The media center’s impact has astonished senior church administrators. Ella Simmons, a general vice president of the Adventist world church, called the operation “impressive” after taking a recent tour.

“They are reaching far more people than I expected,” she told the Adventist Review. “At first glance I thought it was a small operation. But when I found the range of their reach, it was just astounding to me.”

Adventist World Radio started broadcasting from Guam in 1987 from a shortwave station built with funds from a special offering at the 1985 General Conference Session and donors around the world.

“That station was built primarily to reach the people of China,” said Greg Scott, senior vice president of Adventist World Radio, who served as the program director in Guam from 1987 to 1995.

Today, the Guam’s broadcasts blanket not only China but also the entire continent of Asia with the gospel message in more than 30 languages. The station transmits 320 hours a week and has the capacity for even more.

All programs aired worldwide by Adventist World Radio have been available as downloadable podcasts since 2010, Scott said. The podcasts have grown to 12 million subscribers for programs in more than 100 languages.

Chinese Hope TV, which began broadcasting via satellite in 2011, can be viewed by potentially 300 million Chinese people. TV programs are supplemented by material that producers in Hong Kong dub into Mandarin from Hope Channel’s headquarters in the United States.

While the media center is small compared with the largest Adventist media center, located in Brazil with 300 staff members, its potential audience is enormous.

The majority of its Chinese audience is Christian but not members of the Adventist Church, Liu said. About 60 million people in China’s population of 1.4 billion are Christian, according to Chinese government figures. The Adventist Church has an estimated 410,000 members in China, or less than 1 percent of all Christians.

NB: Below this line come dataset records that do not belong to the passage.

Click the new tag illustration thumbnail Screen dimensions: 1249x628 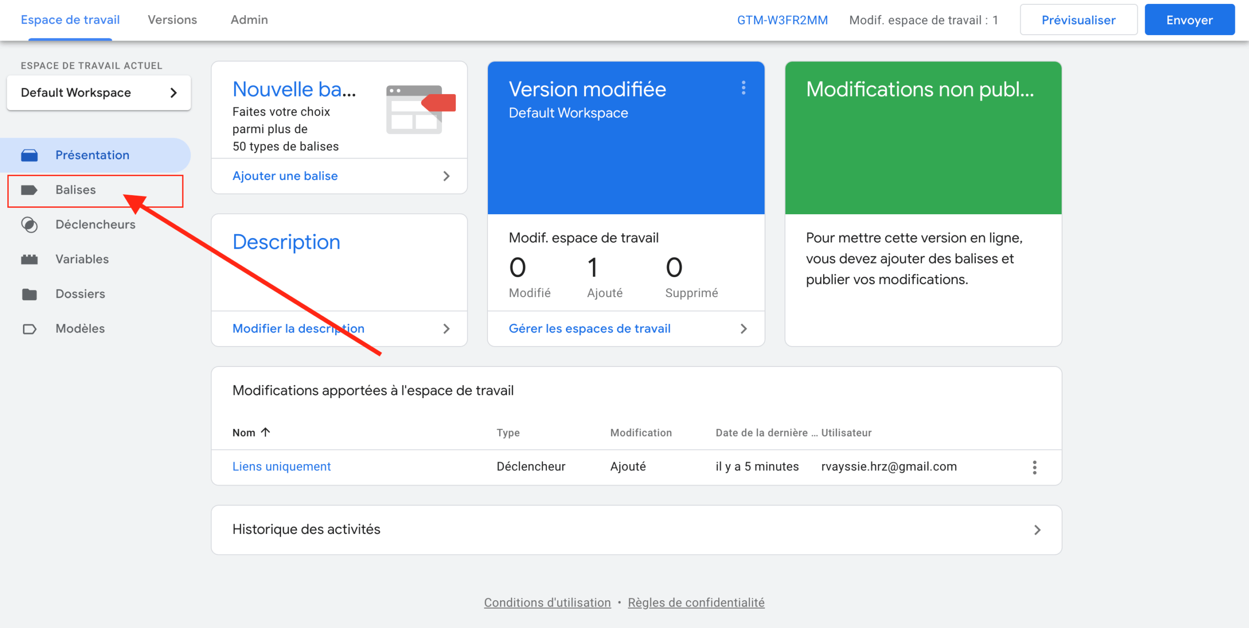pyautogui.click(x=420, y=109)
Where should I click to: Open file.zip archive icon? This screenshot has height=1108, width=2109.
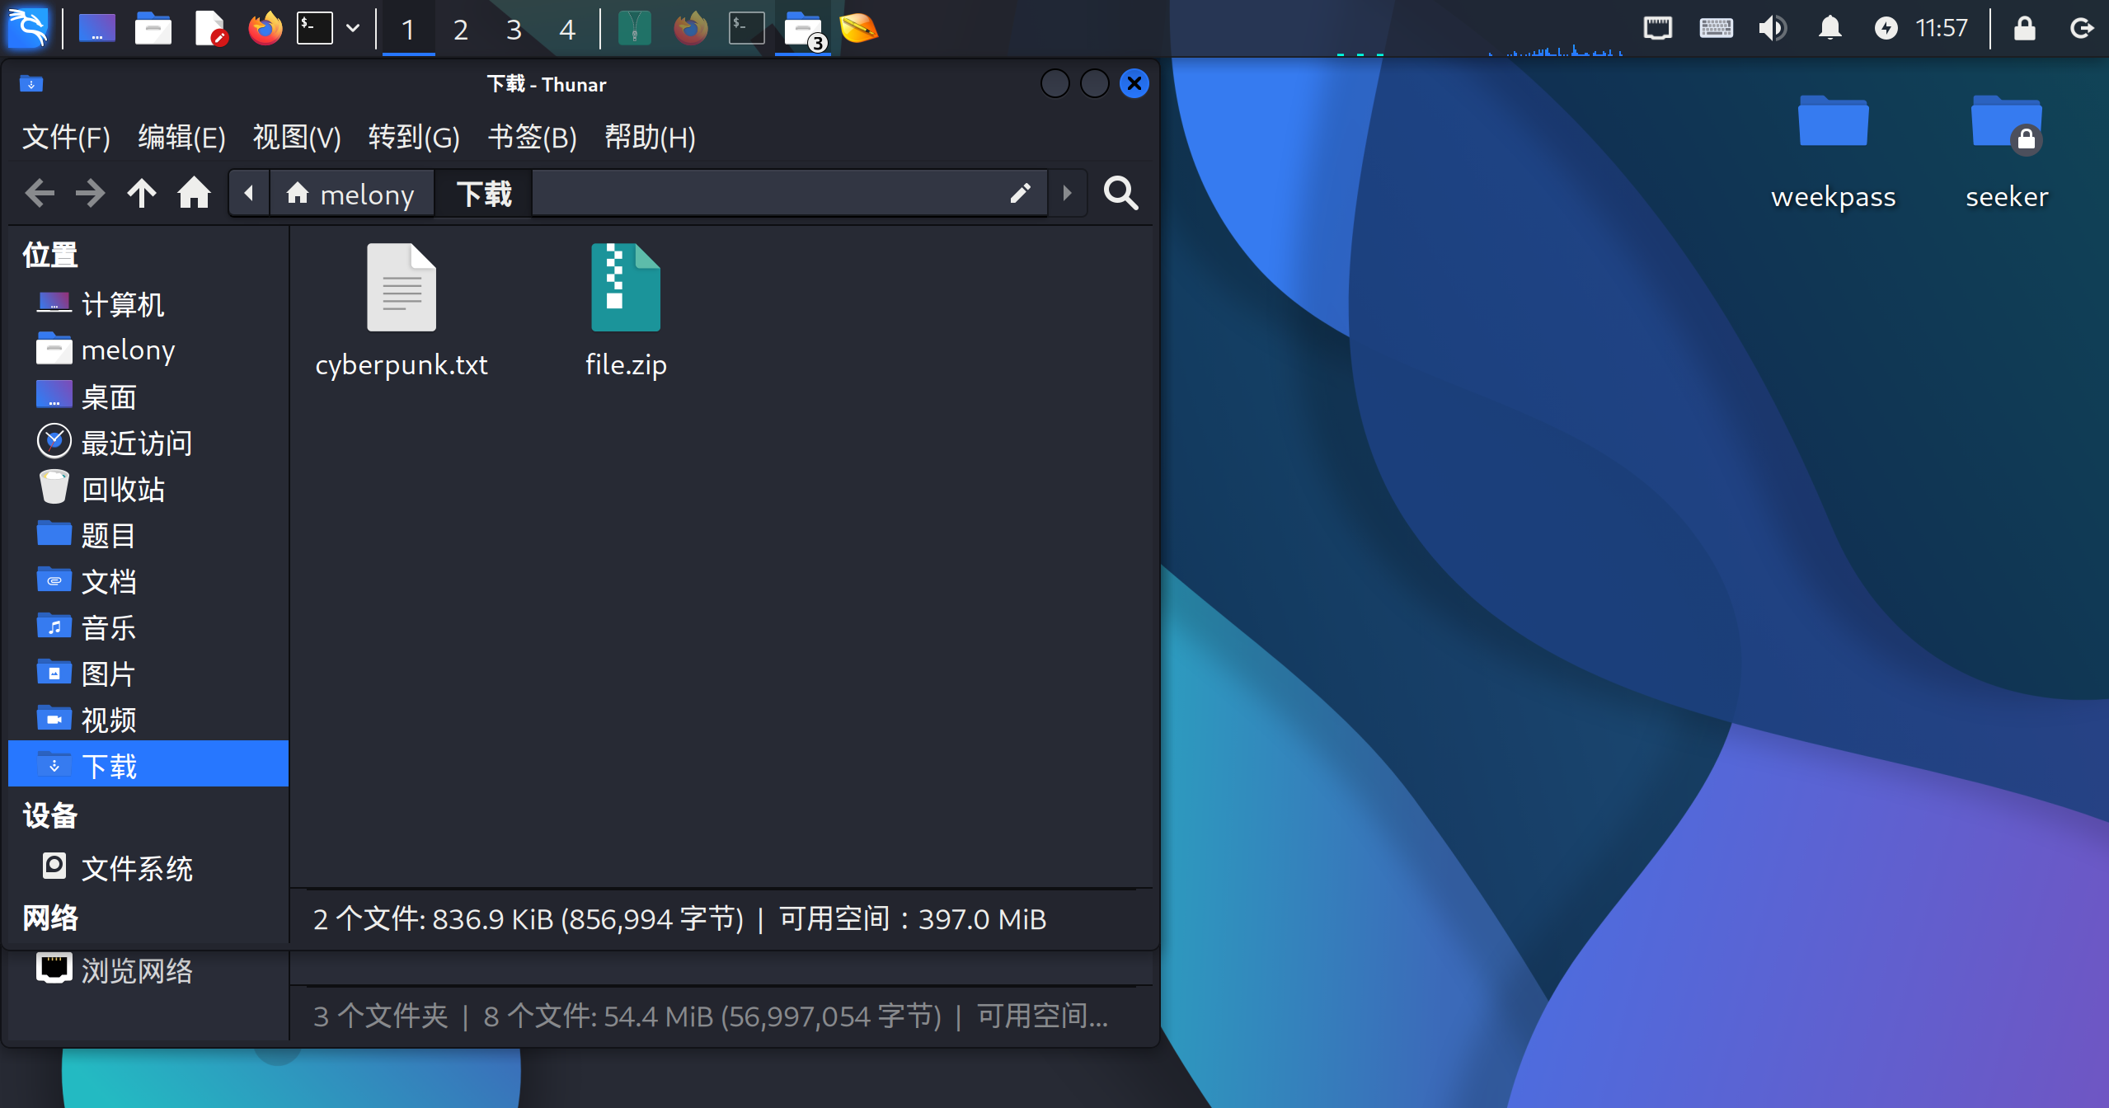(625, 288)
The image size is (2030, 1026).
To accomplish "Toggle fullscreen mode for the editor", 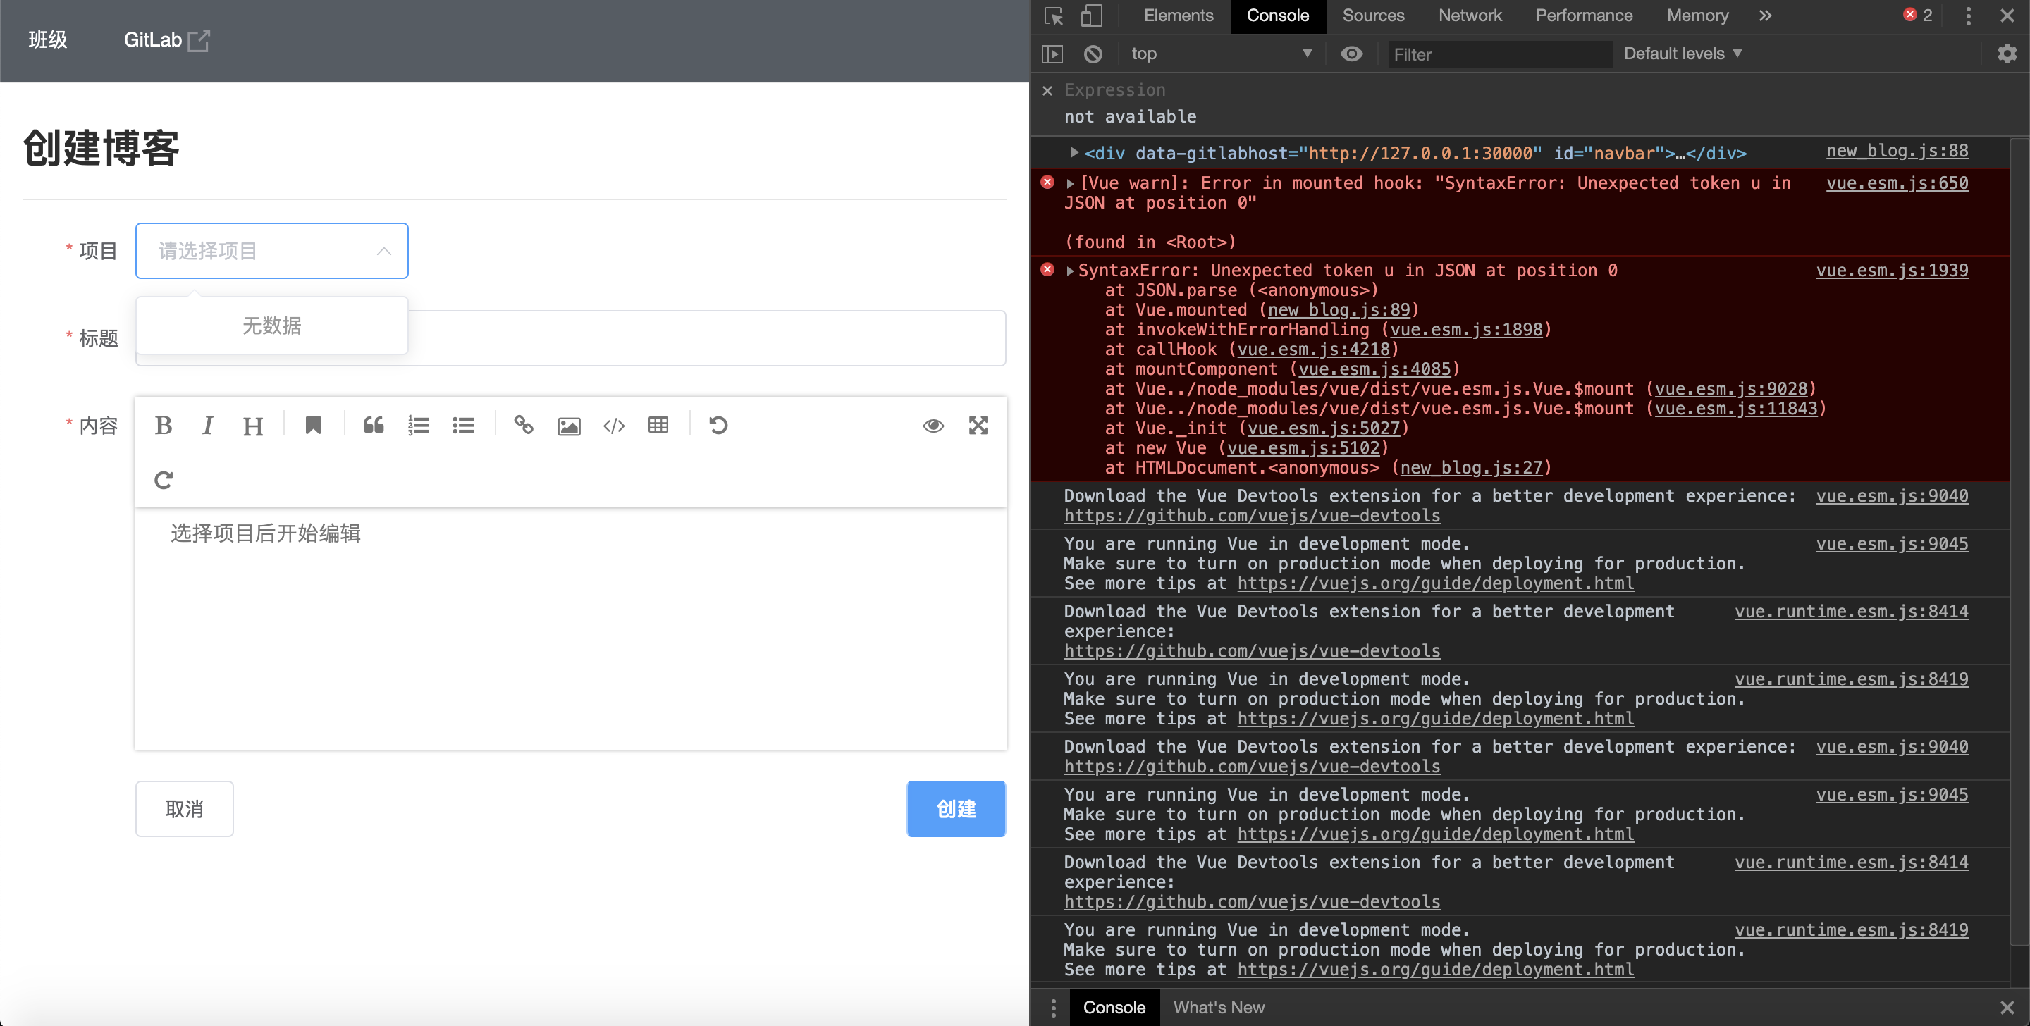I will tap(978, 426).
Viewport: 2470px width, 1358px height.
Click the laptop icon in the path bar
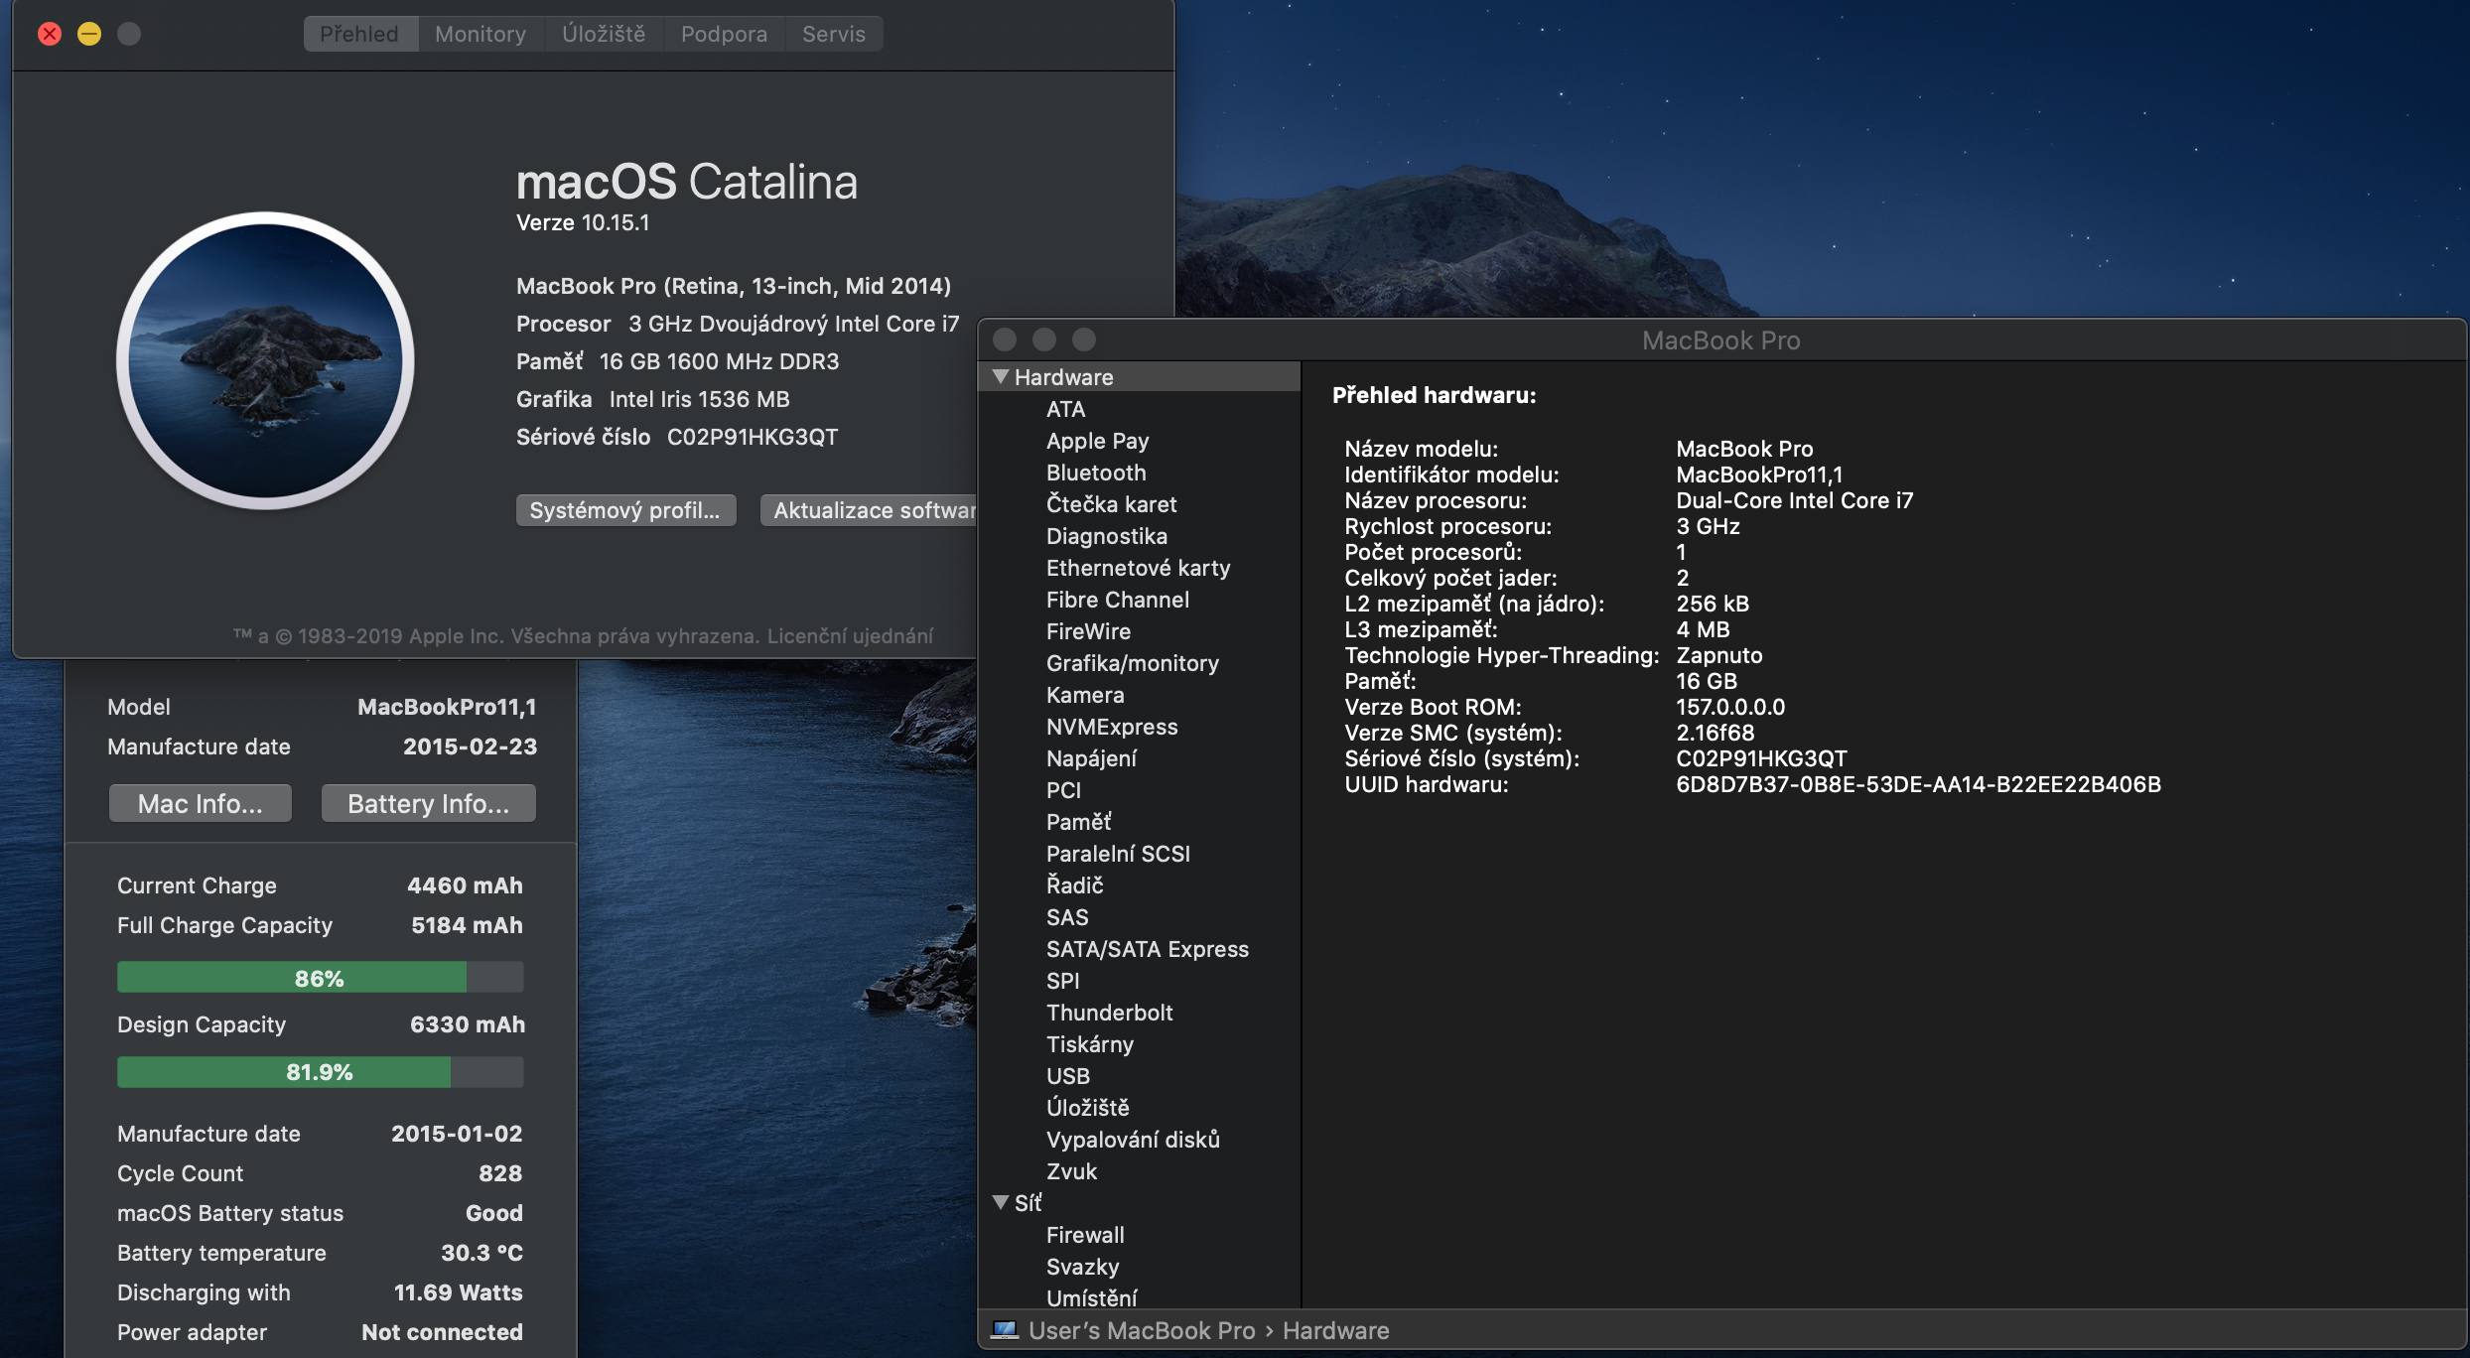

“There is much more we need to do,” Liu said in an interview in his small office.

‘I Believe in Media’

Media, he said, is the best way to reach the Chinese people in a part of the world where it is challenging to invite them to attend church and to send missionaries.

“I truly believe in media,” he said. “Media is the way we can go into people’s homes to spread the message.”

Restrictions remain in place for media in China, and many Christian broadcasters beam their programs from other locations. A major concern for Liu is to keep his media center’s broadcast standards high so it can be competitive now and can apply for an official television channel if that becomes possible one day.

“If God opened the media door in China, do you think we as Adventists could go in and compete with them?” he said. “We are trying to prepare ourselves.”

The key ingredient to being prepared is keeping the focus on Jesus, just as the media center decided to do in 1989, he said.

About two months after the 1989 decision, the media center received a letter from a listener in China who was grateful that the radio was still on the air. It read, “We prayed for the station and for you because we need you and your message.”

“It’s some kind of miracle,” Liu said. “God keeps protecting this small studio and what we do.”